そして剣の代わりとなるものはノアの短剣しか思い当たらなかった。
「その短剣を媒体に付加魔術……? 言っておくけど、それ簡単に出来る魔術じゃないよ」
リカードは事も無げにしているが、実は多くの魔力を消費する上にかなり難しい術。火や水、風など様々な属性がある中で火は比較的付加魔術がしやすいものの、普通ならば訓練を必要とする。

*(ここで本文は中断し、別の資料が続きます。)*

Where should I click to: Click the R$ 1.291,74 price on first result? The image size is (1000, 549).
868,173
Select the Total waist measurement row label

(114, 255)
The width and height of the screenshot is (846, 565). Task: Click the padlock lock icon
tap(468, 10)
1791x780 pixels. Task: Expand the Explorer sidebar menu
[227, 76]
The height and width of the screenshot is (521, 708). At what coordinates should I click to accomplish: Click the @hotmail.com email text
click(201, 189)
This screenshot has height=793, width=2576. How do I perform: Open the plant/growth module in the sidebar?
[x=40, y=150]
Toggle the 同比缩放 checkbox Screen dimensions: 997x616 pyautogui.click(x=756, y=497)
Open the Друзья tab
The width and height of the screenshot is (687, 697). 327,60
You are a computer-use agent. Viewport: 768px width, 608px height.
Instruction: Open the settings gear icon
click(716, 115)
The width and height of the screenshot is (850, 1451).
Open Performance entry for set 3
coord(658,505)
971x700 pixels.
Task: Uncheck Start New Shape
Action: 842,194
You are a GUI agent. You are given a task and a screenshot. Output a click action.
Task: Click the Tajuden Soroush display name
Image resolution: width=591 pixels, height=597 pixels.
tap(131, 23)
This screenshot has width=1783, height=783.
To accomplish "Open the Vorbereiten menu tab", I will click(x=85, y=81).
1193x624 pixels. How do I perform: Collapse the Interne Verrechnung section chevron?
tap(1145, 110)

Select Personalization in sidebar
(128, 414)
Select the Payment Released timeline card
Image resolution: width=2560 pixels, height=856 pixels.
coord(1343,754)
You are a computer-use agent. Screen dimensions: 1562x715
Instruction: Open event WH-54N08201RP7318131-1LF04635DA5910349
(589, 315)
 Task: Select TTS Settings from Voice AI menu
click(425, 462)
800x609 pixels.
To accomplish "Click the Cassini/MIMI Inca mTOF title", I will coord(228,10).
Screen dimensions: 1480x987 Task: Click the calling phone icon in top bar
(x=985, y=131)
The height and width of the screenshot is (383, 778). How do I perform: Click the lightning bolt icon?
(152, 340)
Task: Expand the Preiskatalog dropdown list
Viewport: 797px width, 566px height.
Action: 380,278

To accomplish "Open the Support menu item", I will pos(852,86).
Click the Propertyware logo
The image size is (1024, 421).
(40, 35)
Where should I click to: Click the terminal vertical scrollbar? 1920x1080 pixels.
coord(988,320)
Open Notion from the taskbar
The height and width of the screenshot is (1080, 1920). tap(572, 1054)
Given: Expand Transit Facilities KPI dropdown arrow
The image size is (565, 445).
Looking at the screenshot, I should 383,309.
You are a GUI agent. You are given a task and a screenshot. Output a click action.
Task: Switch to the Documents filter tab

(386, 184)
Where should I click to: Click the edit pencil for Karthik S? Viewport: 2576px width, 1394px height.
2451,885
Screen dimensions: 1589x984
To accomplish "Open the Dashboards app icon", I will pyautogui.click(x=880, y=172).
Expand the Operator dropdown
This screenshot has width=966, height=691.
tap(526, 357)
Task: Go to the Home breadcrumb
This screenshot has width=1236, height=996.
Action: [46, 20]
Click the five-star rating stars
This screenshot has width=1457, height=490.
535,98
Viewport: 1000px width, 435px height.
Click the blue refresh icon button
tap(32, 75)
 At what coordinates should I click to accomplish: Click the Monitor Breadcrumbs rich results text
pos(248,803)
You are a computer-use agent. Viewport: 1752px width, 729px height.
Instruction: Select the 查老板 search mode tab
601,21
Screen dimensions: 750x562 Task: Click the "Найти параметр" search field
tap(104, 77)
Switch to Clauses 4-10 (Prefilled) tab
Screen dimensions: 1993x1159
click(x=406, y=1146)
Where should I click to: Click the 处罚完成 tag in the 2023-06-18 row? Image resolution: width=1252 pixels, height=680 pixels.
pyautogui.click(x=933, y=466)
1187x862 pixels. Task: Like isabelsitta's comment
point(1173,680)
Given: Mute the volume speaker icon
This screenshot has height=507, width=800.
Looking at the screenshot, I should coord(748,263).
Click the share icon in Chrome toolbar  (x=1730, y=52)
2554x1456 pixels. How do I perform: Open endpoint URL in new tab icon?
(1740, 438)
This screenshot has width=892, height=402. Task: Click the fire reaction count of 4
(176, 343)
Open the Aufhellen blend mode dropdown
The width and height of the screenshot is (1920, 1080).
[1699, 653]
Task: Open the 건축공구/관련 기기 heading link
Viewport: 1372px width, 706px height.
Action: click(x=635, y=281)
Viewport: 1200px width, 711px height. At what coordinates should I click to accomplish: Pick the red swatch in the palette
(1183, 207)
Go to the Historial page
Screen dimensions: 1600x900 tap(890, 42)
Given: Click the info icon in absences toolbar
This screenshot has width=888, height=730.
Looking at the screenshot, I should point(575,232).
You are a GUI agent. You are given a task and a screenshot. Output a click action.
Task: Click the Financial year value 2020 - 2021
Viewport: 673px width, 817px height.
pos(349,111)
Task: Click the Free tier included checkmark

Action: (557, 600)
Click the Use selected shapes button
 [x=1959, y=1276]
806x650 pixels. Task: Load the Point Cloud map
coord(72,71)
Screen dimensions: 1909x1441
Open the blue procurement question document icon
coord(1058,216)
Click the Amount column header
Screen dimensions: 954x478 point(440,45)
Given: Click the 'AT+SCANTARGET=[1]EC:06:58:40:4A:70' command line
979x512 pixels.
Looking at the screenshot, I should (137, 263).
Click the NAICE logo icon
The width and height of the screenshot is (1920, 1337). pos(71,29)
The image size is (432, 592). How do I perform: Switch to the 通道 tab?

ノアの話に、ロゼッタは驚いた表情でノアを見た。知らなかった、という表情である。
ノアは更に詳しく方法や仕組みを説明してくれたものの、彼女の頭は終始理解出来なかった。
「そ、そんなに難しいのね……」
リカードを見ているとあれが難しい技だとは思えない程自然な動作だった。そもそもリカードと彼女の実力差や経験値の差を考えれば、当然なのだろうが。
「でも、ほら、やってみないと分からないわよね!」
両手で短剣を握り締め直し、ロゼッタはそれを振り上げた。小さな穴目掛け振り下ろされた短剣は硬い感触に弾かれ、呆気無く彼女の手から零れ落ちる。
弾かれた反動で彼女の手はじんじんと痺れた。
つまりはこれが強化の魔術であり、物理的な衝撃では意味が無いということである。先程ロゼッタは張り切って短剣を振り上げていたが、微塵も魔力は付加されていなかった。
「い、いった……」
「駄目だったね」
ノアの反応は冷静だった。やっぱり、と彼女の行動の結果は予想済みであり、半分諦めの色が浮かんでいた。